▼
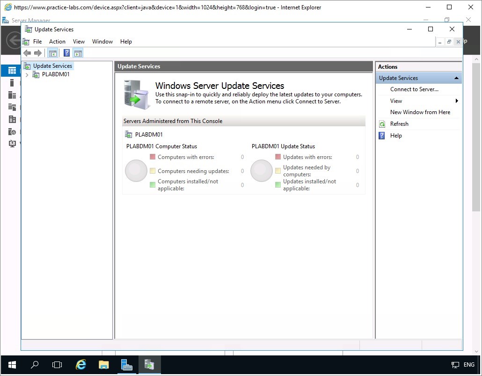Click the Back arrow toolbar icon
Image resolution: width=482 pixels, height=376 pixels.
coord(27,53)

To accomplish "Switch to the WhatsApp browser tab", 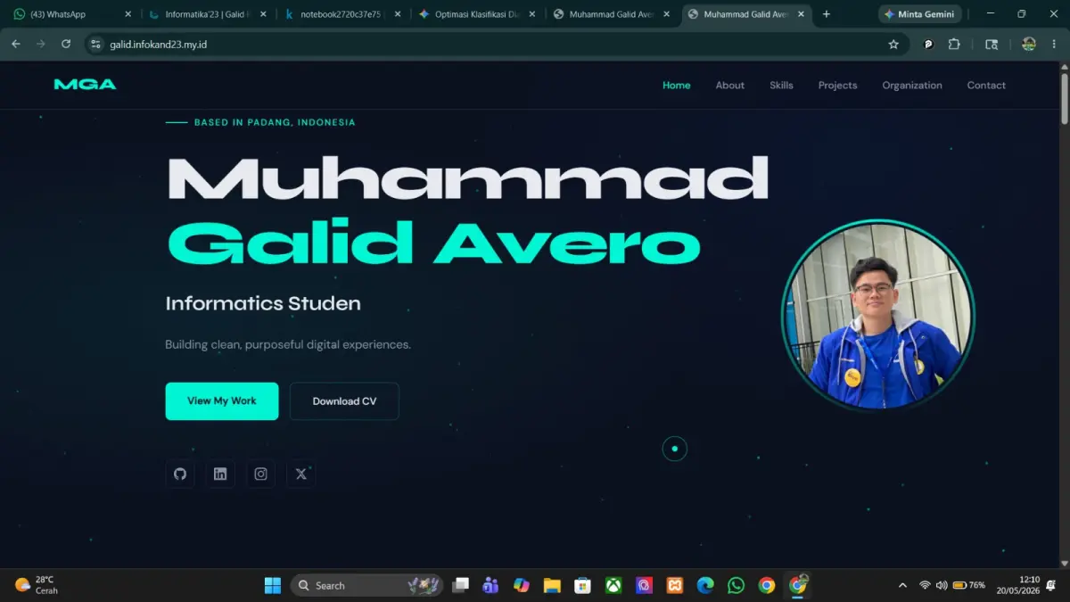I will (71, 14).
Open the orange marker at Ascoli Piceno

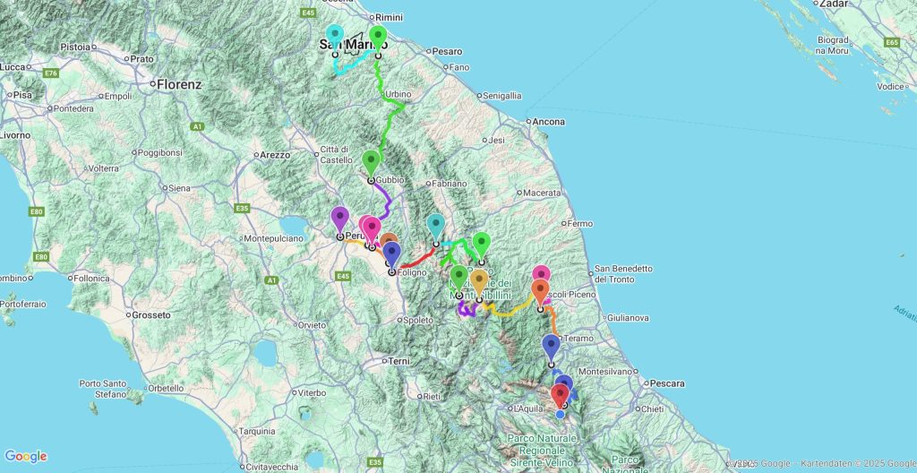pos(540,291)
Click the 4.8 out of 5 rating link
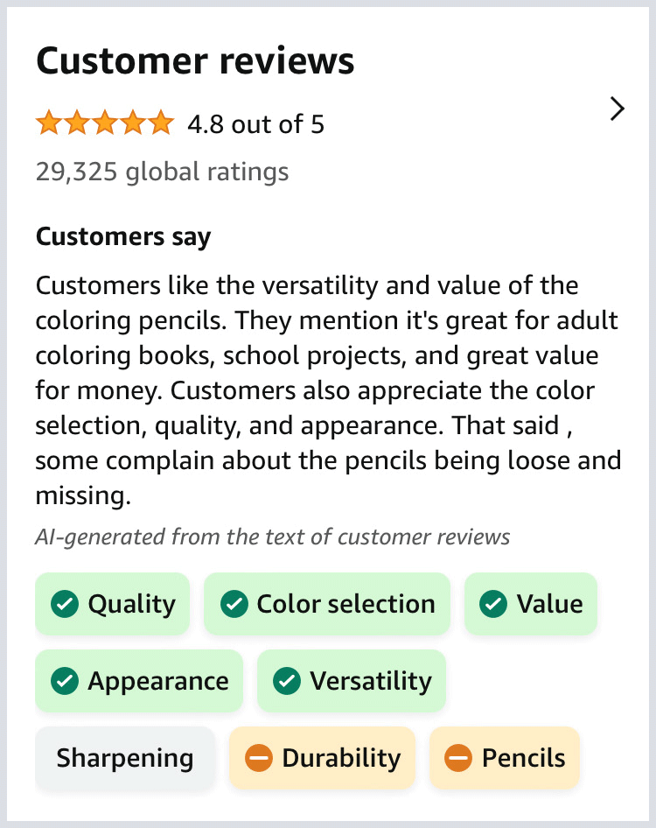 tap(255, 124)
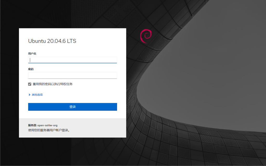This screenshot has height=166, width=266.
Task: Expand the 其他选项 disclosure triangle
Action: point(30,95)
▲
• **YOUR OBJECTIVE**: Starting with the line that contains "Open the orange marker at Ascoli Piceno", print every line through the end of the data exactly as written; omit all pictures and add nothing else.

• **TASK OUTPUT**:
Open the orange marker at Ascoli Piceno

pos(540,291)
Click the 4.8 out of 5 rating link
 tap(255, 124)
This screenshot has height=166, width=266.
Task: Expand the 其他选项 disclosure triangle
Action: point(30,95)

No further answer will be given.